Our approach creates a data ownership map across the framework for each user in order to implement the tracking and deletion of personal data. To do so, we represent the code of a program as a set of functions and check for the existence of the corresponding inverse function f -1. If f -1 does not exist, the output can be stored without compromising the input, we call the function privacy respecting.












Fig. 1. Graph notation for ‘var b = f (a)’. (a) f -1 exists, not privacy-respecting (b) f -1 does not exist, privacy-respecting. f is a function, ‘E1’ and ‘E2’ stand for the entities that hold variables ‘a’ and ‘b’ respectively.

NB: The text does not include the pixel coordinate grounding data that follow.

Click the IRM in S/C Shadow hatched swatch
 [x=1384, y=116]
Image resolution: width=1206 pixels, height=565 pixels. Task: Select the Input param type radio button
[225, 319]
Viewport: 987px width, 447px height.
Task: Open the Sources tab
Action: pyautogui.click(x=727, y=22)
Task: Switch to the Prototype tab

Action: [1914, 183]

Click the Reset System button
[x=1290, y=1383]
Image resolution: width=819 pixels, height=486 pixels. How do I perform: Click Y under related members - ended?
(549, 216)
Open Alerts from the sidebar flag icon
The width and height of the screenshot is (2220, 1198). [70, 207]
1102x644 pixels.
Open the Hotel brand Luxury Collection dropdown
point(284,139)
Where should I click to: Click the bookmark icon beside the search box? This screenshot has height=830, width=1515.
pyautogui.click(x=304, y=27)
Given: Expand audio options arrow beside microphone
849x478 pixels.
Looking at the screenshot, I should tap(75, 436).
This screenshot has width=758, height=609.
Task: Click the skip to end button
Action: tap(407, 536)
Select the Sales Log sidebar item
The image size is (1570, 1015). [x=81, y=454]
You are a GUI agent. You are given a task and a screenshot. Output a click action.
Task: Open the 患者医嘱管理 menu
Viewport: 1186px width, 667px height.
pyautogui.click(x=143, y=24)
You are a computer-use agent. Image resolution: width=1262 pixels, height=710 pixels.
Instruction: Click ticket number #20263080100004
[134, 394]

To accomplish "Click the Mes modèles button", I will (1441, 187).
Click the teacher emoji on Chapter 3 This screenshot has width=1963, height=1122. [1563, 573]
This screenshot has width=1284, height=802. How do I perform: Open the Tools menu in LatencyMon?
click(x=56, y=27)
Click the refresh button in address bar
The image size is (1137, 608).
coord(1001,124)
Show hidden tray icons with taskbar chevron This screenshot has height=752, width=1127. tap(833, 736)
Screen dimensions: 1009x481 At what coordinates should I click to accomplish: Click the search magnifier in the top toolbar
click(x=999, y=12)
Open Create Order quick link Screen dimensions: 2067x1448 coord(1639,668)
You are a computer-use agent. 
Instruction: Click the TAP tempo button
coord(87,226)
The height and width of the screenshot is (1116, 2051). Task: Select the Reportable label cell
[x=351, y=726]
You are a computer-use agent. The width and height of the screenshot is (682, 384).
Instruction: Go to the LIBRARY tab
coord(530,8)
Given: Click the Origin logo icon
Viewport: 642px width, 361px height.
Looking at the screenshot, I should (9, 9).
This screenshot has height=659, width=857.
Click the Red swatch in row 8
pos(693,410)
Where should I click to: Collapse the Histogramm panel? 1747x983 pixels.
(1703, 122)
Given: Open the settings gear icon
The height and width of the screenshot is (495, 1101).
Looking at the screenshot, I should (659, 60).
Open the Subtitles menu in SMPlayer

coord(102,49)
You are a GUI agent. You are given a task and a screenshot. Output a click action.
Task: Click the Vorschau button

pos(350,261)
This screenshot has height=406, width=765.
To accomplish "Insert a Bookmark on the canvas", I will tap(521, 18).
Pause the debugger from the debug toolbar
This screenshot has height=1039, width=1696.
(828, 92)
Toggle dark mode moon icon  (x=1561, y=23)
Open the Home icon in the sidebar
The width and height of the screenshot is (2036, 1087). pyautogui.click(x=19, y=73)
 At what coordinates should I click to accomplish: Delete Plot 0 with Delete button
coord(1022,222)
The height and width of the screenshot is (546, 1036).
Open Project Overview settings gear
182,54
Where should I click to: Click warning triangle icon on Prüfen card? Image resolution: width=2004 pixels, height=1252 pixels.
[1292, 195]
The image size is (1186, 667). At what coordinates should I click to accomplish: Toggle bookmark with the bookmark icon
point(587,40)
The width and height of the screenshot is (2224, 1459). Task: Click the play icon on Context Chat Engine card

We then track an owner’s dissemination of personal data using a network wide map. The resulting map can be used to form a system of equations for each datum. If this system has only one solution then the sensitive data can be deduced from the dependent data resulting in privacy leaks (deanonymisation). 











Fig. 2. A new ‘var c = f (a)’ is created, which results in a potential privacy leak of ‘a’, although f and g are non-bijective (one arrow). In this case, the last created dependent data ‘c’ becomes marked (double arrow), which means that this data will be deleted if E1 wants to delete not privacy-respecting dependent data of ‘a’.


Research Achievements to date

  • Literature review on privacy preserving data dissemination techniques and approaches focusing on validation of program behaviour by identifying anonymised and deanonymised data.
  • Formalisation of privacy leak identification in data dissemination based on strategies for checking (refuting) the existence of inverse functions, e.g. strictly monotonic functions, and unique solution for a system of arbitrary equations.


1. Ben Othmane, L., and Leszek Lilien. "Protecting Privacy of Sensitive Data Dissemination Using Active Bundles." Privacy, Security, Trust and the Management of e-Business, 2009. CONGRESS'09. World Congress on. IEEE, 2009.

2. Byun, Ji-Won, et al. “Privacy-preserving incremental data dissemination.” Journal of Computer Security 17.1 (2009): 43-68.

3. De Cristofaro, Emiliano. "Sharing Sensitive Information with Privacy DISSERTATION." PhD diss., UNIVERSITY OF CALIFORNIA, 2011.

4. De Cristofaro, Emiliano, Stanislaw Jarecki, Jihye Kim, and Gene Tsudik. "Privacy-preserving policy-based information transfer." In Privacy Enhancing Technologies, pp. 164-184. Springer Berlin/Heidelberg, 2009.

5.Stolfo, Salvatore J., and Gene Tsudik. "Privacy-Preserving Sharing of Sensitive Information." Security & Privacy, IEEE 8, no. 4 (2010): 16-17.

6.Nabeel, Mohamed, Ning Shang, and Elisa Bertino. "Efficient privacy preserving content based publish subscribe systems." In Proceedings of the 17th ACM symposium on Access Control Models and Technologies, pp. 133-144. ACM, 2012.

7. Atallah, Mikhail, and Wenliang Du. "Secure multi-party computational geometry." Algorithms and Data Structures (2001): 165-179.